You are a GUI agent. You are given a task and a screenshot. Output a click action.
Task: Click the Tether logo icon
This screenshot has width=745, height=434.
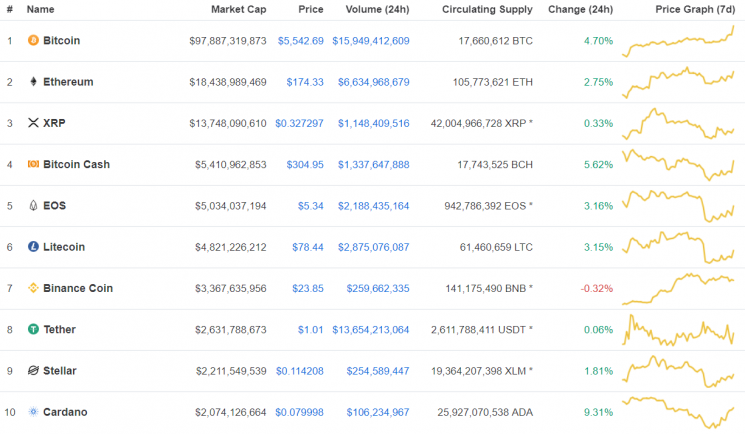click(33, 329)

==

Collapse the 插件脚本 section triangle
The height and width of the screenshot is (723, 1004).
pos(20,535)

Task details
Count the lines in the items above that contain the word "screenshot". Give only the number.

Complete response
3